Find every line with the string "computer" in the material below and copy it.

::: Records shown :::

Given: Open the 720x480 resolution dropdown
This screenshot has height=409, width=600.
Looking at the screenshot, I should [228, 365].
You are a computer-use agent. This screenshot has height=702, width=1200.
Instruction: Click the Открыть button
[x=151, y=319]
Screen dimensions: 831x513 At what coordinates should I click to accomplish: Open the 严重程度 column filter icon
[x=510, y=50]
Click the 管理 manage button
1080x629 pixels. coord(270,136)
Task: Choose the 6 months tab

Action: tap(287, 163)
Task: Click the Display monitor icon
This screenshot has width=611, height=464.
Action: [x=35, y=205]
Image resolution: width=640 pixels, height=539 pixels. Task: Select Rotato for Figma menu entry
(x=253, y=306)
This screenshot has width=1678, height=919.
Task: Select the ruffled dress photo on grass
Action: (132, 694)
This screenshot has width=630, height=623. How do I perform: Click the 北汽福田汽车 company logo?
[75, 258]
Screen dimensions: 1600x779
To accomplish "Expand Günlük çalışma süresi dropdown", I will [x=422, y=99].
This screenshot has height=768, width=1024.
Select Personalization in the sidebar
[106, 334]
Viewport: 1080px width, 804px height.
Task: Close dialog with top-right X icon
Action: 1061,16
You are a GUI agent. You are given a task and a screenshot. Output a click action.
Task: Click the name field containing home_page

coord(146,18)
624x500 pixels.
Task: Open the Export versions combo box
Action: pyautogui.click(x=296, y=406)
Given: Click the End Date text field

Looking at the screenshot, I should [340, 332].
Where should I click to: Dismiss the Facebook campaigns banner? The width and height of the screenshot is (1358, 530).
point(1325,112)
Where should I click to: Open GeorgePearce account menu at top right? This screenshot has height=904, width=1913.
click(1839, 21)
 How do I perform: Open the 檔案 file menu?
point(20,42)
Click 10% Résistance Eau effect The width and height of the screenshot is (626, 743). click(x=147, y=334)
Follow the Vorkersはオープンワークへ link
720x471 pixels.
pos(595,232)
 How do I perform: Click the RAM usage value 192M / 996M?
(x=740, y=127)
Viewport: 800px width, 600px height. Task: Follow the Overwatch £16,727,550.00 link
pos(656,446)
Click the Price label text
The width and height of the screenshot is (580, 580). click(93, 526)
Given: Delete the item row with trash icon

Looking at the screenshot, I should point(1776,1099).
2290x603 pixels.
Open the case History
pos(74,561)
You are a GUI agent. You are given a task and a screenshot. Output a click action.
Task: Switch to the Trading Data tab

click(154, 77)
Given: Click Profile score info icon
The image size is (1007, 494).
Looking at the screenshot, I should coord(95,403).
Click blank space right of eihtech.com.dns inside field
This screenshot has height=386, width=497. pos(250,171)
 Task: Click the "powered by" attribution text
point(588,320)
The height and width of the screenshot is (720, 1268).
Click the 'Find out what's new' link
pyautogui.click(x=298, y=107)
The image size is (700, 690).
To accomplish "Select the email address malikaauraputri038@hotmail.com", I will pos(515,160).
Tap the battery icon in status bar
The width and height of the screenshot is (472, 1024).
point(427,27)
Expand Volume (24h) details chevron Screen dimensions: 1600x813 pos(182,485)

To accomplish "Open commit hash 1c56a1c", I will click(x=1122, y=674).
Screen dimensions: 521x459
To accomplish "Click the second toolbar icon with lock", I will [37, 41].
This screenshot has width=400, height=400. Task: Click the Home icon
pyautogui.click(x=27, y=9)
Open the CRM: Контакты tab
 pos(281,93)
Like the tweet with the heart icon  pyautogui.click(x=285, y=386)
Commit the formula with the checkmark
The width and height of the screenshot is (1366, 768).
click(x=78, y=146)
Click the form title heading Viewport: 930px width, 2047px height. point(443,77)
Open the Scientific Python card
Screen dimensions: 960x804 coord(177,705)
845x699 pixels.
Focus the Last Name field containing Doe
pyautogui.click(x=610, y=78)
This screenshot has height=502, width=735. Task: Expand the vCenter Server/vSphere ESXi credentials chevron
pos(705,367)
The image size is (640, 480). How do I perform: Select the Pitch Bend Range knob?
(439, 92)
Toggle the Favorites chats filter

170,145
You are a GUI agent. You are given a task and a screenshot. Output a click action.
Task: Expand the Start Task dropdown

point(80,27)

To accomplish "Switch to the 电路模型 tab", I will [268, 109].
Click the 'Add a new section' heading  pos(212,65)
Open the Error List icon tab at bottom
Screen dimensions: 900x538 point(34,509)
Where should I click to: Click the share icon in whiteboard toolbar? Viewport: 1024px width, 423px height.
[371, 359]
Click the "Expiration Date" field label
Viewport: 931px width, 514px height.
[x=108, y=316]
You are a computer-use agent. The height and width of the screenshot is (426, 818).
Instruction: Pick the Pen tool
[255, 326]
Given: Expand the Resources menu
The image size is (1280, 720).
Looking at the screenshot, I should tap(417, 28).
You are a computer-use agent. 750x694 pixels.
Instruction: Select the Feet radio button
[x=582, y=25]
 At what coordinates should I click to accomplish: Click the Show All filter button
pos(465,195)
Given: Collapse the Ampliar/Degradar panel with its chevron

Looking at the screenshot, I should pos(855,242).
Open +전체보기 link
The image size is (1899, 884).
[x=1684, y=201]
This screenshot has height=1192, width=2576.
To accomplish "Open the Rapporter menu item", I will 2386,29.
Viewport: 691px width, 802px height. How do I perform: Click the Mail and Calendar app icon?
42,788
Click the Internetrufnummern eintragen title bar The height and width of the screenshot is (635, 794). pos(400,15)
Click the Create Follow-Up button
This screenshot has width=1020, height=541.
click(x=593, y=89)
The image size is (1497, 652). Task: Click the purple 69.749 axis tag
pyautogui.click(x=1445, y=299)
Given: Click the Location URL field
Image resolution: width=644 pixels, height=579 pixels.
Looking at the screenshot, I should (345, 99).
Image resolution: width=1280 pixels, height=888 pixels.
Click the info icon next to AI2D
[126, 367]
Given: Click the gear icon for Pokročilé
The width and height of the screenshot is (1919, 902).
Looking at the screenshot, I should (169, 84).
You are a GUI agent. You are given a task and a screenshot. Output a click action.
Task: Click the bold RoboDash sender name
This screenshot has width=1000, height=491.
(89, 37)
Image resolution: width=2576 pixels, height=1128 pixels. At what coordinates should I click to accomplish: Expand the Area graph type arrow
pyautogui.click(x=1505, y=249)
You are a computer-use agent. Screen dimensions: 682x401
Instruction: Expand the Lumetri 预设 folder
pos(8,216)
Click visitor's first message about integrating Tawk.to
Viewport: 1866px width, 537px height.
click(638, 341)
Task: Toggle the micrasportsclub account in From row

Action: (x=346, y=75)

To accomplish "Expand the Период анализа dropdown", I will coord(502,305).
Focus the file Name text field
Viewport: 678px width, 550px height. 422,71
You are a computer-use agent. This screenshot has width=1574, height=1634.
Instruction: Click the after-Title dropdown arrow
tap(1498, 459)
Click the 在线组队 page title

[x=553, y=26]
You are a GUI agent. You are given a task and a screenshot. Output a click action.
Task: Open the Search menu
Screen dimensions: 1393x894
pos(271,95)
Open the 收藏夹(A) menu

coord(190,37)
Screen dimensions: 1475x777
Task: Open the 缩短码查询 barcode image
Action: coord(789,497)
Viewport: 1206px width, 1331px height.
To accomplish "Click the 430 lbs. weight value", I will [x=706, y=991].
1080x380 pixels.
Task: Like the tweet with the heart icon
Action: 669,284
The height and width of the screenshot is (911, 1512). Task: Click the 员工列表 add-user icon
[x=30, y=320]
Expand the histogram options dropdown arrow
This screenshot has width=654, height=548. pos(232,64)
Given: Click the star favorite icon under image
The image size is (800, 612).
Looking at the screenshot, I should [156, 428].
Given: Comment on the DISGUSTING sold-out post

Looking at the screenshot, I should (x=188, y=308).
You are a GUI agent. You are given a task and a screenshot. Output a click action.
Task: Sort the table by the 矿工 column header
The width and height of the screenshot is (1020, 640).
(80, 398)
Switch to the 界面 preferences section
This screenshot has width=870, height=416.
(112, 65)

:::

■ Output below:
You are a computer-use agent. This screenshot has height=702, width=1200.
You are a computer-use agent. The height and width of the screenshot is (426, 818).
You are a computer-use agent. 750x694 pixels.
You are a computer-use agent. Screen dimensions: 682x401
You are a computer-use agent. This screenshot has width=1574, height=1634.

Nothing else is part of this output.